If Germany had not had to pay any indemnity and had not lost her colonies and mercantile marine we should have been confronted with the absurd paradox that the victorious nations would have issued from the War worn out, with their territories destroyed, and with a huge foreign debt; Germany would have had her territory quite intact, her industries ready to begin work again, herself anxious to start again her productive force, and in addition with no foreign debt, consequently ample credit abroad. In the mad struggle to break up Germany there has had part not only hatred, but also a quite reasonable anxiety which, after all, must be taken into consideration.
Even to-day, three years after the War, Great Britain has not paid her debt to America, and France and Italy have not paid their debts to America and Great Britain. Great Britain could pay with a great effort; France and Italy cannot pay anyhow.
According to the accounts of the American Treasury the Allies' War debt is 9,587 millions of dollars: 4,277 millions owing from Great Britain, 2,977 millions from France, 1,648 millions from Italy, 349 millions from Belgium, 187 millions from Russia, 61 millions from Czeko-Slovakia, 26 millions from Serbia, 25 millions from Rumania, and 15 millions from Greece. Up to last July Great Britain had paid back 110 millions of dollars. Since the spring of 1919 the payment of the interest on the amounts due to the American Treasury has been suspended by some European States. Between October and November, 1919, the amount of the capitalizing and unpaid interests of the European States came to 236 million dollars. The figure has considerably increased since then.

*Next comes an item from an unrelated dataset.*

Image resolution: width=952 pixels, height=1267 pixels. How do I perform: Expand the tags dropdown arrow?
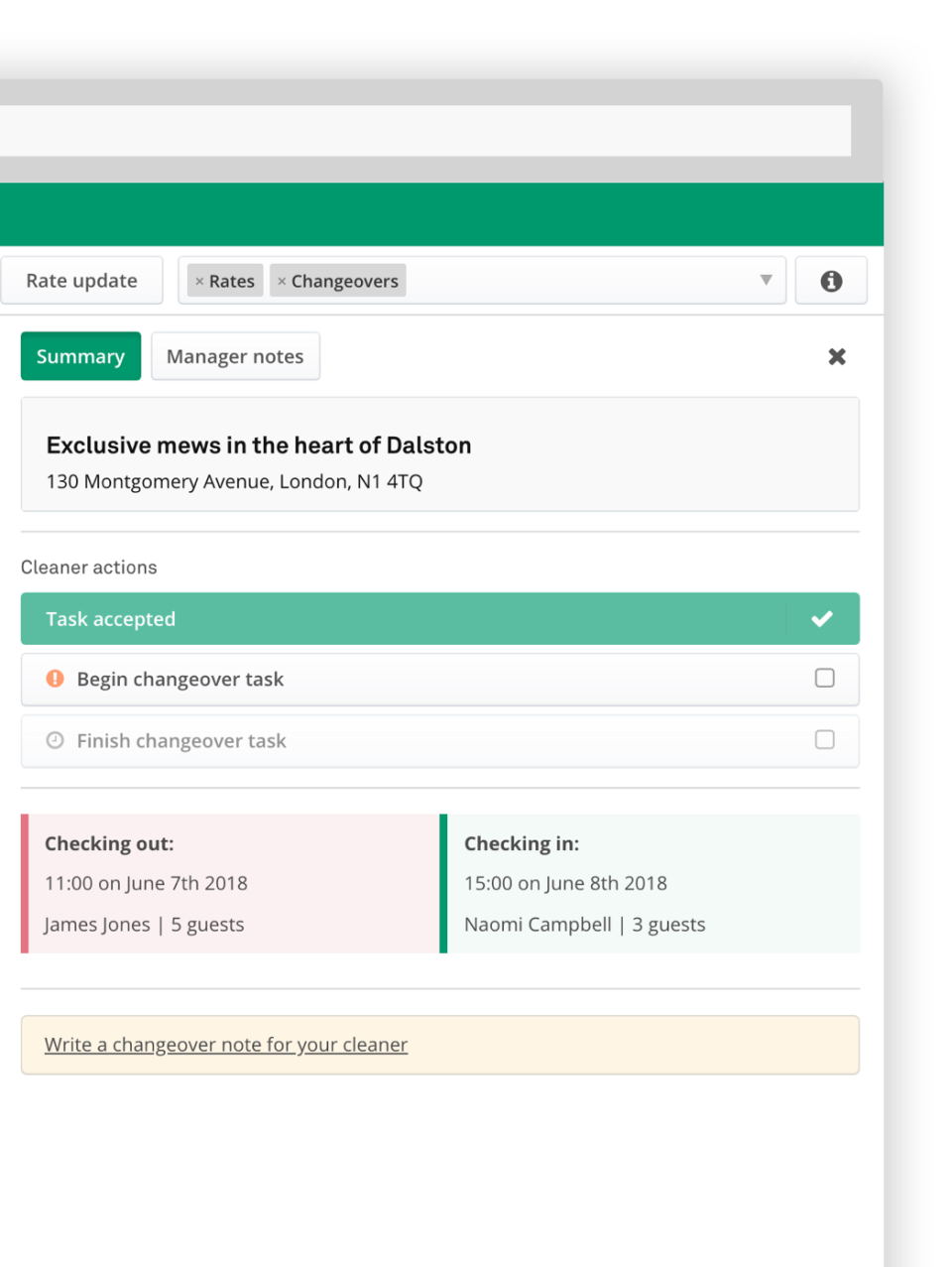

According to the Statist (August 6, 1921) the Allies' debt to the United States on March 31, 1921, amounted to ten milliards and 959 million dollars, including the interests, in which sum Great Britain was interested to the sum of 4,775 million dollars and France for 3,351 million dollars. But the Statist's figures, in variance to the official figures, include other debts than strictly war debts.
The debts of the various allied countries' to Great Britain on March 31, 1921, according to a schedule annexed to the financial statement for 1921-22, published by the British Treasury, came to £1,777,900,000, distributed as follows: France 557 millions, Italy 476 millions, Russia 561 millions, Belgium 94 millions, Serbia 22 millions, Portugal, Rumania, Greece and other Allies 66 millions. This sum represents War debts. But to it must be added the £9,900,000 given by Great Britain for the reconstruction of Belgium and the loans granted by her for relief to an amount of £16,000,000. So, altogether, Great Britain's credit to the Allies on March 31, 1921, was £1,803,600,000, and has since been increased by the interests. Great Britain had also at the same date a credit of £144,000,000 to her dominions.
France has credit of little less than nine milliard francs, of which 875 millions is from Italy, four milliards from Russia, 2,250 millions from Belgium, 500 millions from the Jugo-Slavs, and 1,250 millions from other Allies. Italy has only small credits of no account.
Now this situation, by reason of which the victorious countries of Europe are heavy debtors (France has a foreign debt of nearly 30 milliards, and Italy a debt of more than 20 milliards) in comparison with Germany, which came out of the War without any debt, has created a certain amount of bad feeling. Germany would have got on her feet again quicker than the victors if she had no indemnity to pay and had no foreign debts to settle.
France's anxieties in this matter are perfectly legitimate and must be most seriously considered without, however, producing the enormities of the Treaty of Versailles.